When Paul realizes that his sister’s wedding plans are getting steamrolled by their mom, he gets involved and convinces Alana’s fiancé Kirk (Brendan Griffin) to re-propose to her, asking her to marry him that very day, in a small ceremony at sunset near the water, with only close friends and family attending, just as Alana has always imagined. And with Paul’s help, Richard also confronts Meryl and convinces her to join him in the present instead of living burdened with the uncertainties of the future.

The proposal, the intimate wedding, and Paul and Gavin’s ultimate connection are touching scenes in a warm and funny story about a very real, modern American family.
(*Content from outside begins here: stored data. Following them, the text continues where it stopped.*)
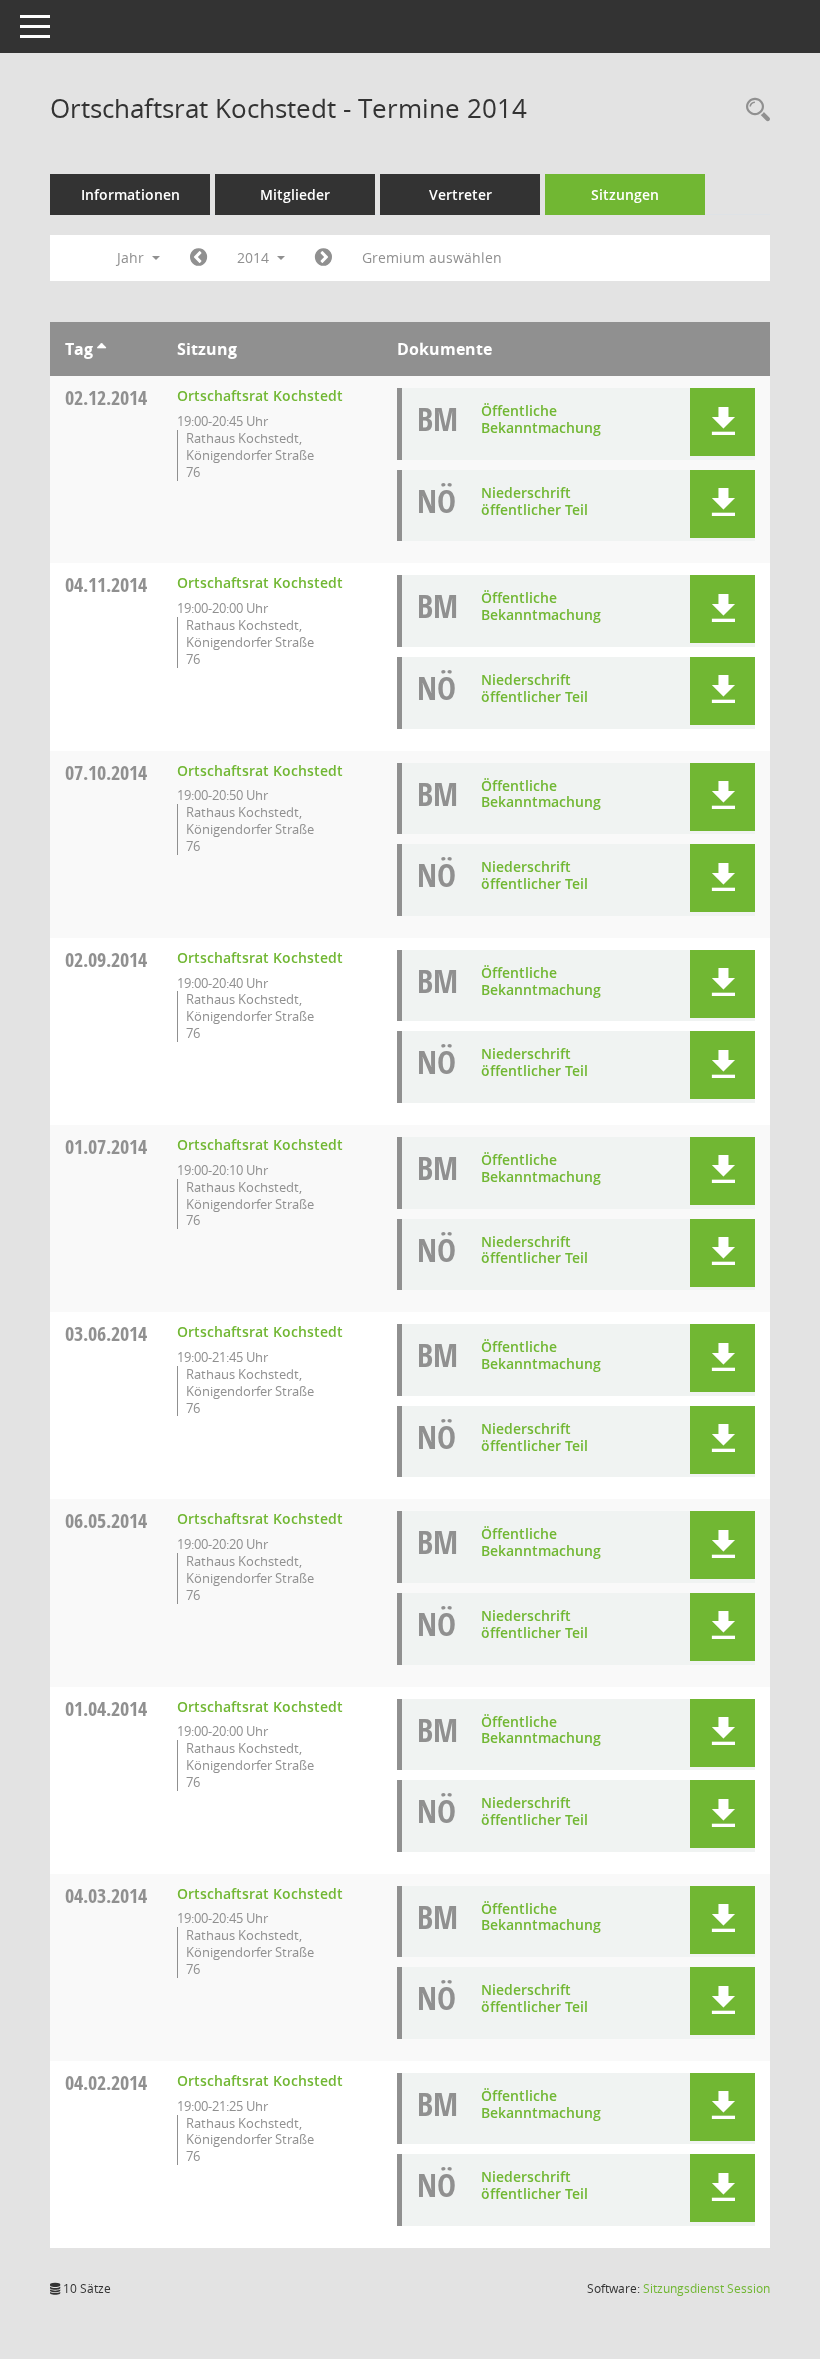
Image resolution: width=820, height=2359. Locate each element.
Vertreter (460, 194)
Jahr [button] (132, 257)
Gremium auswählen (432, 257)
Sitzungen (625, 194)
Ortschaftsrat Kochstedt (260, 395)
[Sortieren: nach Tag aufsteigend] (101, 349)
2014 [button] (255, 257)
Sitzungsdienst (706, 2288)
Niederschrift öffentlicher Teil (534, 501)
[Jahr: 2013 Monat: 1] (198, 258)
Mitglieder (295, 194)
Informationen (130, 194)
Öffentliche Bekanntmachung (541, 419)
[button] (722, 422)
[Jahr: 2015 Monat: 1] (323, 258)
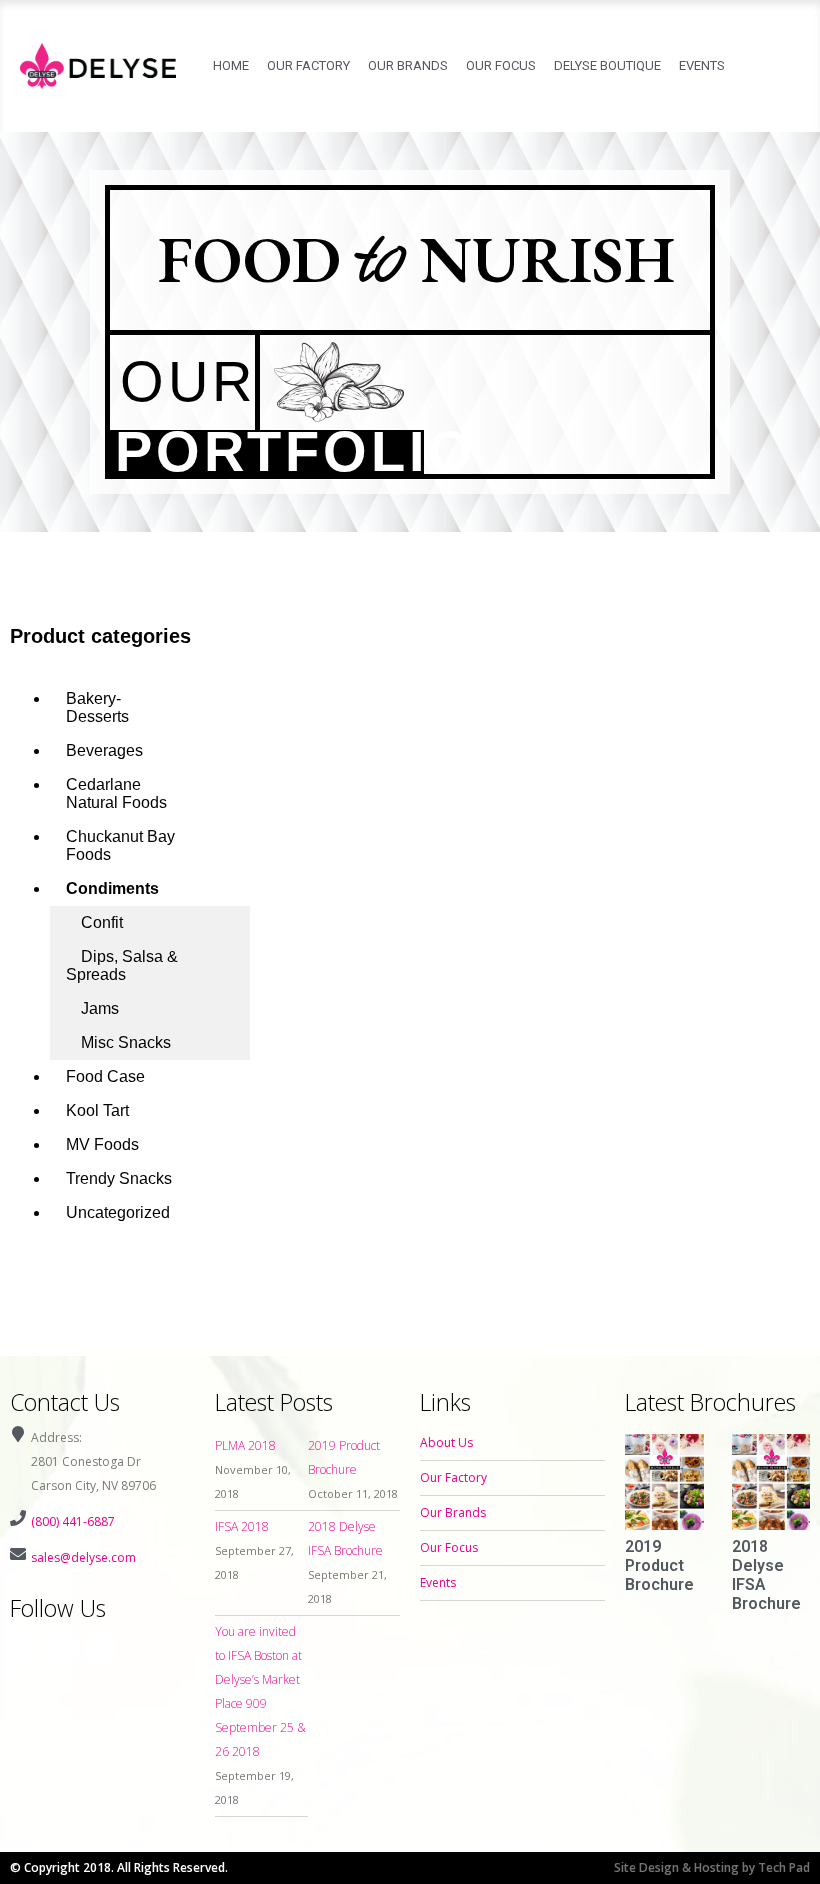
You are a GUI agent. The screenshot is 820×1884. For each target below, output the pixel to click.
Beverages (104, 750)
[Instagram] (63, 1648)
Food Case (105, 1076)
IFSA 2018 (242, 1526)
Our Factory (308, 65)
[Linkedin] (100, 1648)
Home (231, 65)
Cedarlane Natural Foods (116, 793)
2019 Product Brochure (659, 1565)
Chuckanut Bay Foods (120, 845)
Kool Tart (97, 1110)
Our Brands (408, 65)
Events (702, 65)
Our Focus (501, 65)
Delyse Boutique (607, 65)
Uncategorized (118, 1212)
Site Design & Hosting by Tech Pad (712, 1867)
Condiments (112, 888)
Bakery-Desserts (97, 707)
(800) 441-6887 (73, 1521)
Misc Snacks (126, 1042)
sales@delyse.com (83, 1557)
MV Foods (102, 1144)
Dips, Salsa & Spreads (122, 965)
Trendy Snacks (119, 1178)
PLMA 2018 (245, 1445)
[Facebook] (26, 1648)
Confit (102, 922)
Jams (100, 1008)
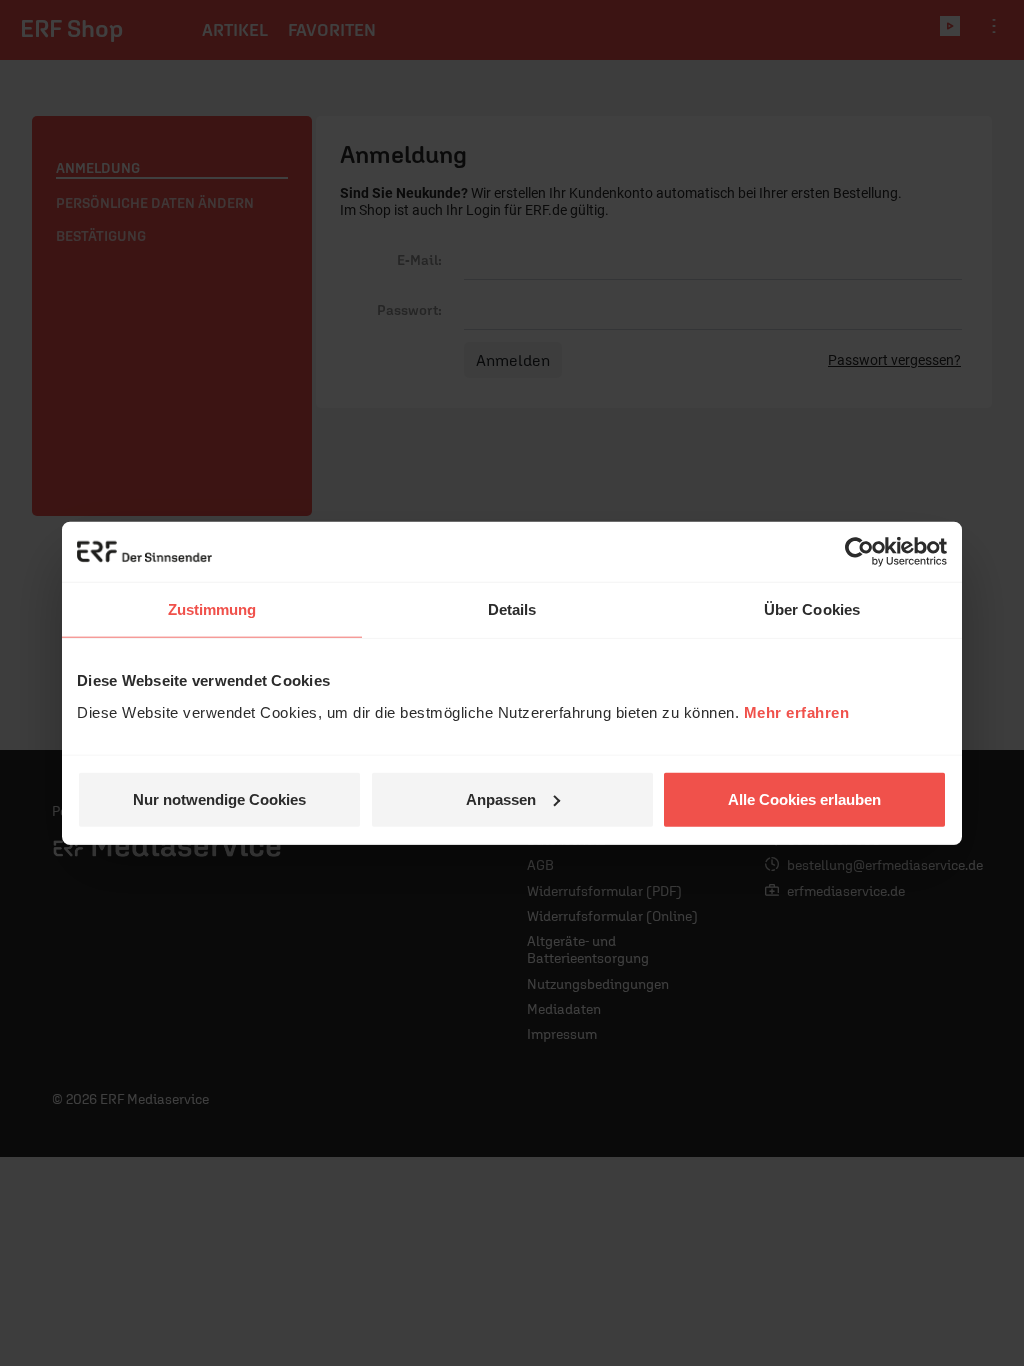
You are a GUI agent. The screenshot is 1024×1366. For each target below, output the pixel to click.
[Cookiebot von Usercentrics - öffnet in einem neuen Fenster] (859, 552)
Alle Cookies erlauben (804, 798)
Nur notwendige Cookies (219, 798)
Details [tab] (512, 609)
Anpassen (501, 798)
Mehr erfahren (797, 711)
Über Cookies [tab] (812, 609)
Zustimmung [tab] (212, 609)
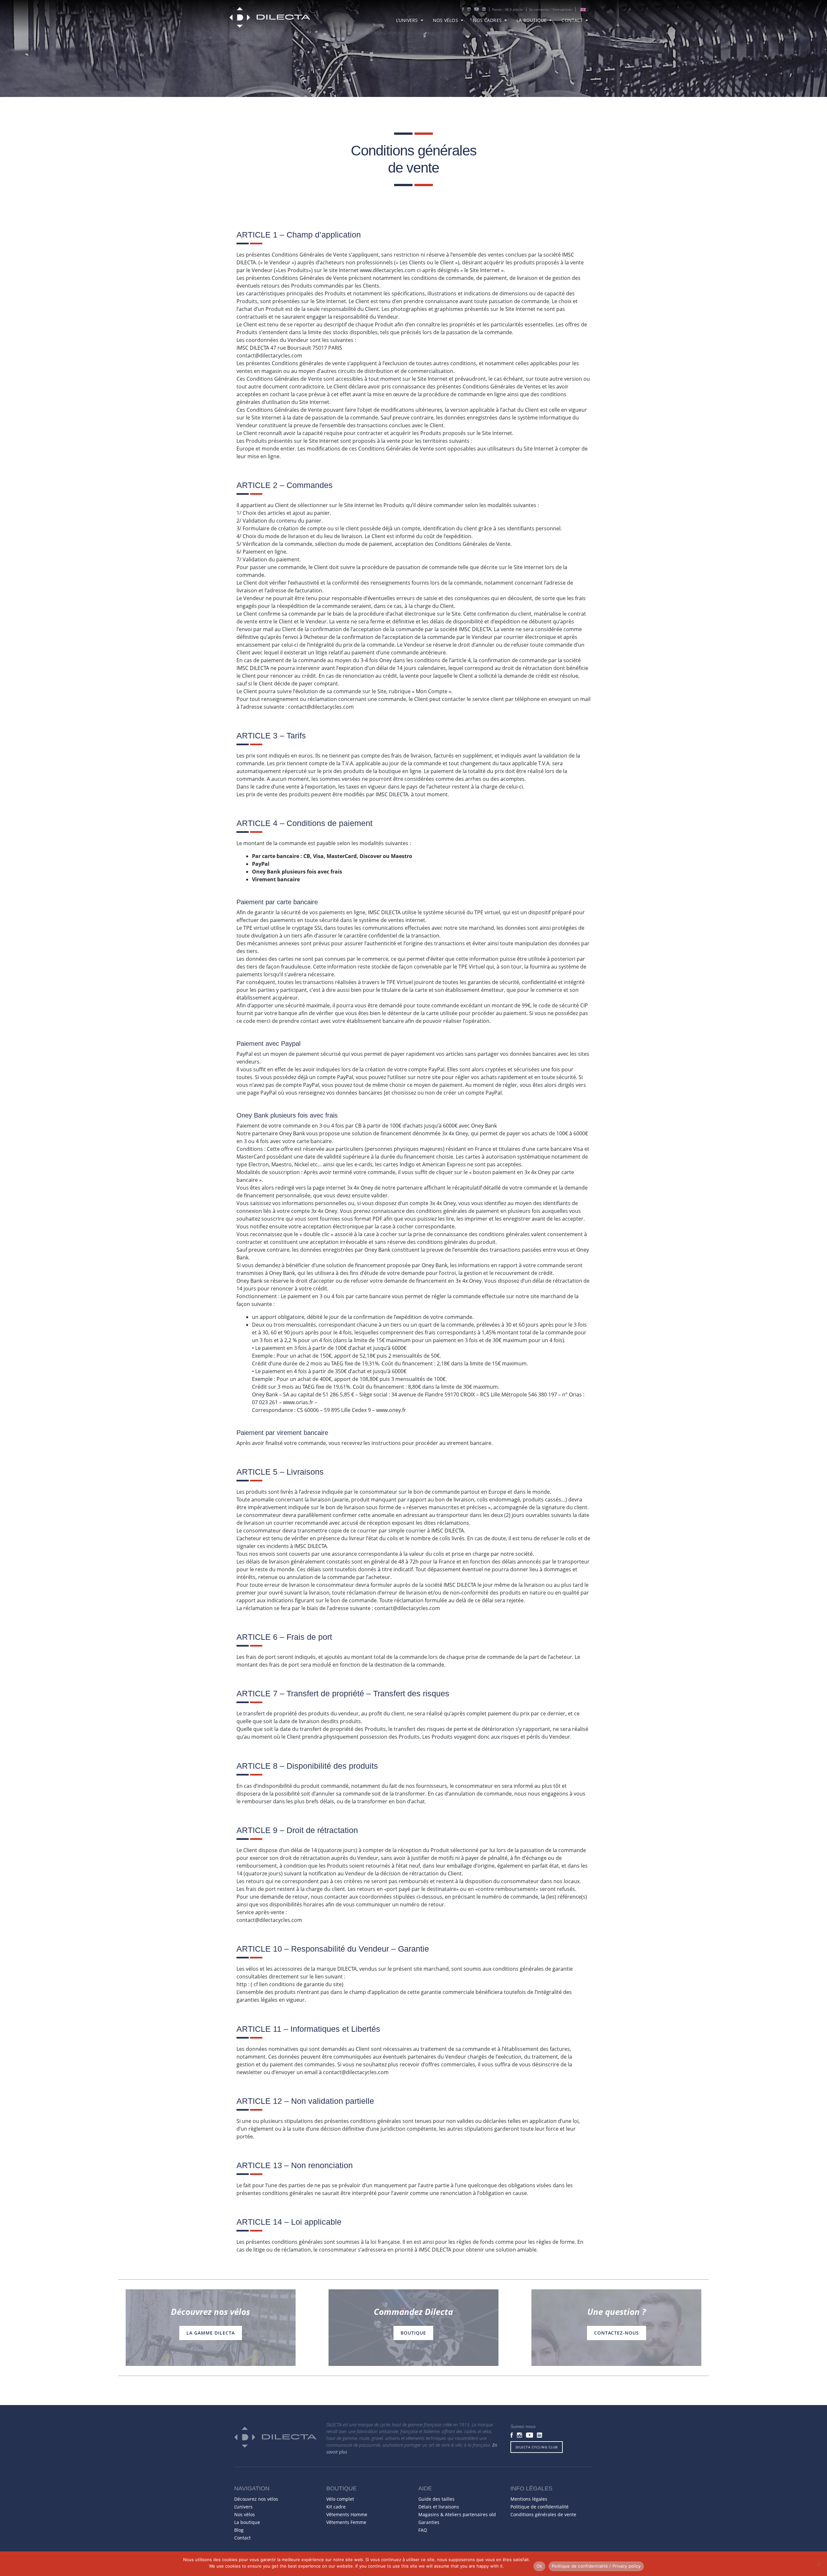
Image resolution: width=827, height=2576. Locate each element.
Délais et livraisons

Review: The above summary pretty much details the entire movie so no sense talking about that. I enjoyed the film despite the over used romantic comedy plot devices. It seemed they tried to include every social issue in the family dynamic. You have adoption, Alzheimer’s, alcoholism, and mixed marriage. The only thing it didn’t do was make an issue of being gay, which was the point of the movie. The creators wanted to make a romantic comedy. It just so happens the two lead characters were men. This story would have worked just as well with a man and woman. The plot is a formula romantic comedy with no twists or turns, and the humor is generic.

Despite all the things I knock the film for I wanted to see Gavin and Paul’s happy ever after. I liked both characters and the actors did a fine job with them. The acting skills for the cast as a whole, wasn’t stellar, with the exception of Kristine Sutherland who played Meryl Fowler (Paul’s mom). She was the most convincing.

This is a nice indie film that will leave you with a smile on your face.